* revenue was EUR 56.7 million (Jan.-Sep. 2006: EUR 65.3 million)

  * operating profit was EUR 1.7 million negative (3.2 million positive)
  * net profit for the report period amounted to EUR 2.6 million negative (3.6 million positive)
  * earnings per share were EUR 0.21 negative (0.30 positive)
  * revenue developed favourably after the sharp decline in the early part of the year but fell short of the targets
  * costs related to internationalisation burdened the result
Juhani Hanninen, President and CEO of Incap Corporation: “Third-quarter revenue improved on the previous quarters but this was not enough to compensate for the sharp decline in demand for telecommunications products in the early part of the year.
The launch of operations in India was an important milestone in the company’s internationalisation according to strategy, and acquisition of new customers in India has progressed well.
Our crucial objective is to improve profitability and secure positive earnings development next year.”
Accounting policies applicable to the interim report
This interim report has been prepared in compliance with the IAS 34 Interim Financial Reporting standard, and the accounting policies are in line with those of the annual financial statements. The operations of the manufacturing unit in India have been consolidated with the reported figures as of 1 June 2007, and as a result the figures presented in this report are not comparable with those of the corresponding period in 2006.
◆ ◆ ◆ ◆ ◆
* [Exercise set]
#1 Rewrite the stretch of the interim report from "The launch of" through "has progressed well.", substituting "achievement" for "milestone".
#2 Which financial measures does the interim report give as negative for the period?
The data that come next have nothing to do with the interim report.

Entries on target coordinates:
◆ ◆ ◆ ◆ ◆
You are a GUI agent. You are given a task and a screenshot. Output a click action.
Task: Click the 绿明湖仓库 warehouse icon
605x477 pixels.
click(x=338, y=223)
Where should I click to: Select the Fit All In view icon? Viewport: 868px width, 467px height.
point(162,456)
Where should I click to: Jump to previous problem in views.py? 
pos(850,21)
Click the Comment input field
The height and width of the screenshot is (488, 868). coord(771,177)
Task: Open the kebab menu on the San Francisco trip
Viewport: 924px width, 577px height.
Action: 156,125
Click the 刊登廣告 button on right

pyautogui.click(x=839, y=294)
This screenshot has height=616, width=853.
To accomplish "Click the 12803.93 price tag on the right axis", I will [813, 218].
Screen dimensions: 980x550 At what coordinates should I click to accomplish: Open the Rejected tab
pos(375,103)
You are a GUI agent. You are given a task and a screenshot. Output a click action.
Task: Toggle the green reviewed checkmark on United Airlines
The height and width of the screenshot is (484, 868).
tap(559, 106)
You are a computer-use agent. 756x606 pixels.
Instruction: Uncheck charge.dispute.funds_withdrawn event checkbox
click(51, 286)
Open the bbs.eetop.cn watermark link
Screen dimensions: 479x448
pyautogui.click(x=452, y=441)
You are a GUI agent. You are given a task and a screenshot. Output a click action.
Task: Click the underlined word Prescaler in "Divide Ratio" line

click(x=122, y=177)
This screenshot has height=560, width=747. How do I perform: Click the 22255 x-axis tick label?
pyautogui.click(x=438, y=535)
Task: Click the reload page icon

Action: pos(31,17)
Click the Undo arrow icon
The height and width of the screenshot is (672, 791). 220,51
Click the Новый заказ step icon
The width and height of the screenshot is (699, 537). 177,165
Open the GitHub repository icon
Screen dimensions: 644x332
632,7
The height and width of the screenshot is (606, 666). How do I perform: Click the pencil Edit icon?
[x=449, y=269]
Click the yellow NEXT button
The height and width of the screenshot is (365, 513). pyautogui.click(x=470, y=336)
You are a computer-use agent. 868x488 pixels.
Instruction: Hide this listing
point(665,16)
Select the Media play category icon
◆ ◆ ◆ ◆ ◆
* [Response list]
#1
The launch of operations in India was an important achievement in the company’s internationalisation according to strategy, and acquisition of new customers in India has progressed well.

#2 Operating profit, net profit for the report period, and earnings per share.